--- Input ---
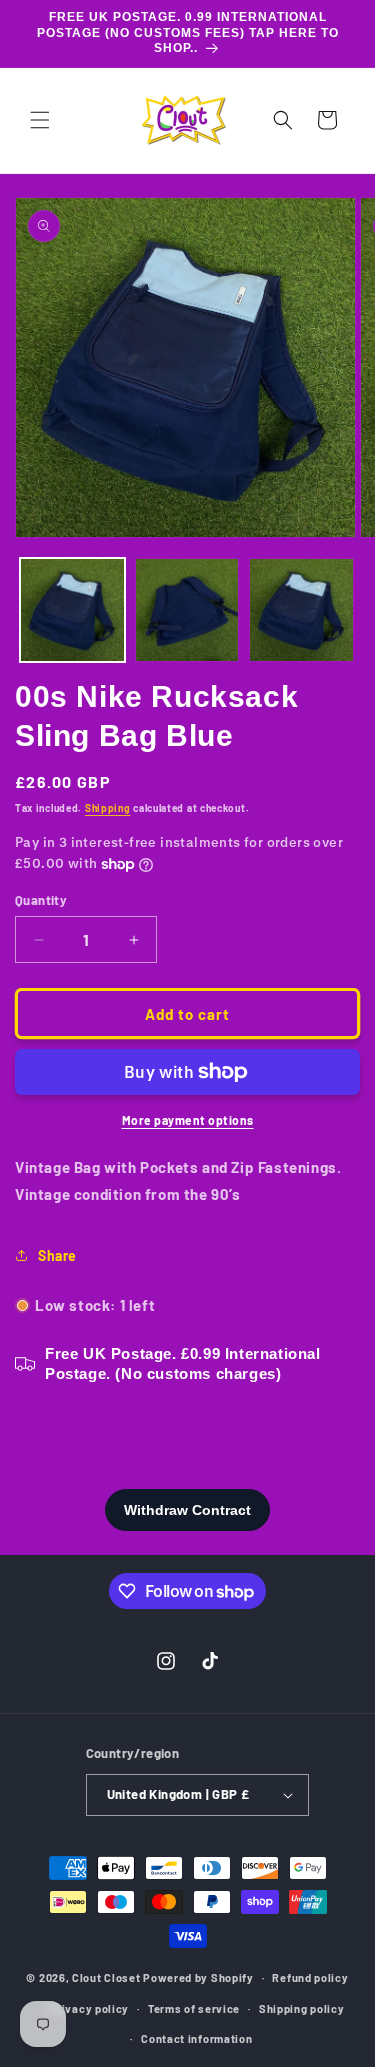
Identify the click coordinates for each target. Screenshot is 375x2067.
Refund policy (310, 1977)
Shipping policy (302, 2008)
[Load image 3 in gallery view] (301, 610)
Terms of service (194, 2008)
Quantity (41, 900)
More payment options (188, 1120)
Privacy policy (89, 2008)
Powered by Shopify (198, 1977)
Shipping (108, 808)
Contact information (196, 2038)
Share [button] (57, 1255)
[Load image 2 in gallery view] (187, 610)
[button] (40, 120)
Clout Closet (107, 1977)
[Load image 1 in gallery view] (72, 610)
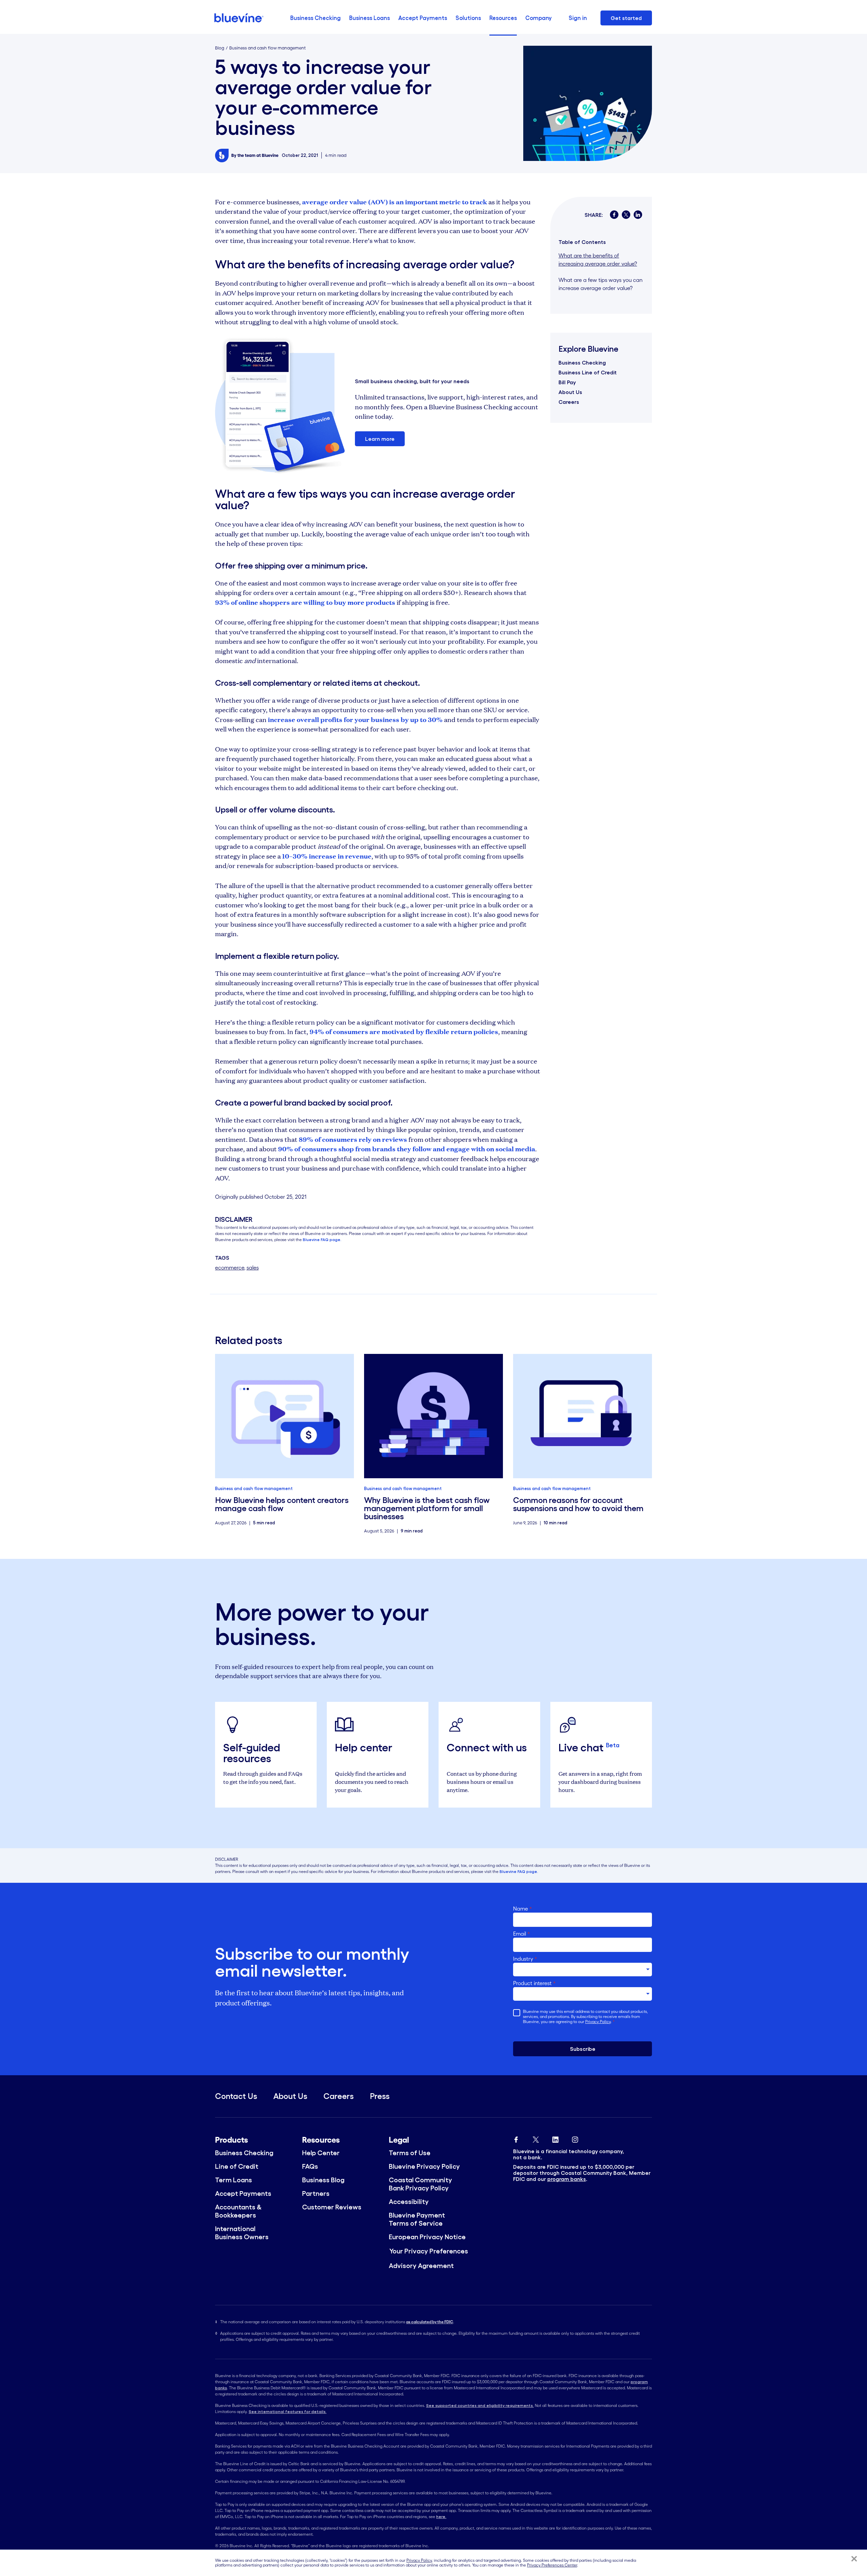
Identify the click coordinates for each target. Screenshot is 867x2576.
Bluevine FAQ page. (322, 1239)
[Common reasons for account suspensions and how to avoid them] (582, 1416)
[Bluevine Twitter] (536, 2138)
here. (441, 2516)
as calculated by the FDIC (429, 2322)
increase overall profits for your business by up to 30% (355, 719)
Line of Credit (236, 2166)
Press (379, 2096)
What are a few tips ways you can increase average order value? (600, 284)
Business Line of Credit (587, 372)
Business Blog (323, 2180)
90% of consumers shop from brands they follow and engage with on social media (406, 1148)
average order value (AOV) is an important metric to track (394, 201)
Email (521, 1934)
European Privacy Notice (427, 2237)
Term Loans (233, 2180)
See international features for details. (287, 2411)
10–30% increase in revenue (327, 855)
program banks (566, 2179)
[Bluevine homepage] (239, 17)
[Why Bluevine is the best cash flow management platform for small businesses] (433, 1416)
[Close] (854, 2559)
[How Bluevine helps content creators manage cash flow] (284, 1416)
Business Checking (315, 18)
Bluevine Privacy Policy (424, 2166)
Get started (626, 18)
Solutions (468, 18)
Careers (568, 402)
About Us (570, 392)
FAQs (310, 2166)
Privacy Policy (598, 2021)
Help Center (321, 2153)
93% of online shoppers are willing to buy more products (305, 602)
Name (522, 1908)
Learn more (380, 439)
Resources (503, 18)
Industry (525, 1959)
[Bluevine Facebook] (516, 2138)
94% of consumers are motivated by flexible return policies (404, 1031)
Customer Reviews (331, 2207)
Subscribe (582, 2049)
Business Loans (369, 18)
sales (253, 1267)
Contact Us (236, 2096)
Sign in (578, 18)
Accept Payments (422, 18)
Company (538, 18)
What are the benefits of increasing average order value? (597, 259)
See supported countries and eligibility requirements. (480, 2405)
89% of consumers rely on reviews (353, 1139)
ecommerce (229, 1267)
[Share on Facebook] (614, 214)
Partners (316, 2193)
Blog (219, 47)
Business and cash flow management (267, 47)
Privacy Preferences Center (552, 2565)
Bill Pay (567, 382)
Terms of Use (409, 2153)
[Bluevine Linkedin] (555, 2138)
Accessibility (409, 2201)
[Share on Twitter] (626, 214)
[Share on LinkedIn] (638, 214)
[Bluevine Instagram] (575, 2138)
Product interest (534, 1983)
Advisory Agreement (421, 2265)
---
• [The task]
Your task is to restate, word for word, only those lines above that fall between the line holding "Refund policy (310, 1977)" and the line holding "Contact information (196, 2038)", inclusive.

• [Response area]
Refund policy (310, 1977)
Shipping policy (302, 2008)
[Load image 3 in gallery view] (301, 610)
Terms of service (194, 2008)
Quantity (41, 900)
More payment options (188, 1120)
Privacy policy (89, 2008)
Powered by Shopify (198, 1977)
Shipping (108, 808)
Contact information (196, 2038)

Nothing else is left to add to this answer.